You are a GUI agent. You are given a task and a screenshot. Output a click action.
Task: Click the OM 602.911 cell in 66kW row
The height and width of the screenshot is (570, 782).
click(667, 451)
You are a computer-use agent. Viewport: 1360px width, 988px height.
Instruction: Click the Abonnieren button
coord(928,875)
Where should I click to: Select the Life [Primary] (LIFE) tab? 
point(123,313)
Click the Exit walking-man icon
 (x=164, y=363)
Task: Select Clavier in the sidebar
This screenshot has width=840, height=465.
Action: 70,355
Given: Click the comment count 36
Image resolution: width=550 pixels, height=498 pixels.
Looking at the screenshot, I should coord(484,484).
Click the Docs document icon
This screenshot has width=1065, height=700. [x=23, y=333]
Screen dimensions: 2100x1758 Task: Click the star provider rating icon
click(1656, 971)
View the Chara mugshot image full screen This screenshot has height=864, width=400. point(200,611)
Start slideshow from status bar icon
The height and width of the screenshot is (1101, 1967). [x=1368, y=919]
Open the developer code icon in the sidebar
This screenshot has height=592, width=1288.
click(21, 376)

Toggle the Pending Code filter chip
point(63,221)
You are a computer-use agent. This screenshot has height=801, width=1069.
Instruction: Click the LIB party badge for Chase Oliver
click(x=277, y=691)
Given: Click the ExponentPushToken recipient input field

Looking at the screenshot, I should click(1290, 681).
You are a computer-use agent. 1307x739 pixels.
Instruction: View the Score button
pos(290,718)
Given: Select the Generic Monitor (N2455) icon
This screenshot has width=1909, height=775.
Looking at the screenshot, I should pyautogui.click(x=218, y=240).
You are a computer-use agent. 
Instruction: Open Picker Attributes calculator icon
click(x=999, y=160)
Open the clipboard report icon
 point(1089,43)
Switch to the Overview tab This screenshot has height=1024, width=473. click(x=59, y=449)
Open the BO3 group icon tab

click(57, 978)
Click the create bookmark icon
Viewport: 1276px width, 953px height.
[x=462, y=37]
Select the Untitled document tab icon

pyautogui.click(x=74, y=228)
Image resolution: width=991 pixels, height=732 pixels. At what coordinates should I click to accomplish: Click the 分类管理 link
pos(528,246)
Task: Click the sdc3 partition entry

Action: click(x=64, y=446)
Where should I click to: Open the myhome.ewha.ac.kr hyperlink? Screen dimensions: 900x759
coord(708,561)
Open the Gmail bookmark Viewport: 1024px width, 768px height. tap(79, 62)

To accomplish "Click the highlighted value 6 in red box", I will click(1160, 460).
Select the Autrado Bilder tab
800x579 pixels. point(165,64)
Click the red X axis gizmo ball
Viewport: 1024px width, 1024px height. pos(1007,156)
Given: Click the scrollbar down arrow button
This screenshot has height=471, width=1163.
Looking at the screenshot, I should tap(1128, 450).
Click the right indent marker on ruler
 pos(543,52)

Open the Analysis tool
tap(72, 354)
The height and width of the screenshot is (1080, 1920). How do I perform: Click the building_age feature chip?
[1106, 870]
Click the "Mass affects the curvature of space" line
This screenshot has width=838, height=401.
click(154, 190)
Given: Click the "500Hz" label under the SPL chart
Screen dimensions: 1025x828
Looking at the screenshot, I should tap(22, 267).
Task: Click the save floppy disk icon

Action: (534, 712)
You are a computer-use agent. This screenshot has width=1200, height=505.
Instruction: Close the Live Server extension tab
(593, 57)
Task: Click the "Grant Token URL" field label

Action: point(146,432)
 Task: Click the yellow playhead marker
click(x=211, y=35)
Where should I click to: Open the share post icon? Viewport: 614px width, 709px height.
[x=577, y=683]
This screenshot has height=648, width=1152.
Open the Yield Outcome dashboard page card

⁂

**REQUIREMENTS:**
Convert the records from the line containing "Click the Docs document icon" through the line containing "Looking at the screenshot, I should click(1290, 681)." into a two-column CSV with the columns instruction and output. Give one row per record, with its text under instruction and its answer under output, each in a single quoted field with line breaks replaced by spaces.

**CORRECT RESULT:**
instruction,output
"Click the Docs document icon","This screenshot has width=1065, height=700. [x=23, y=333]"
"Screen dimensions: 2100x1758 Task: Click the star provider rating icon","click(1656, 971)"
"View the Chara mugshot image full screen This screenshot has height=864, width=400.","point(200,611)"
"Start slideshow from status bar icon","The height and width of the screenshot is (1101, 1967). [x=1368, y=919]"
"Open the developer code icon in the sidebar This screenshot has height=592, width=1288.","click(21, 376)"
"Toggle the Pending Code filter chip","point(63,221)"
"You are a computer-use agent. This screenshot has height=801, width=1069. Instruction: Click the LIB party badge for Chase Oliver","click(x=277, y=691)"
"Given: Click the ExponentPushToken recipient input field","Looking at the screenshot, I should click(1290, 681)."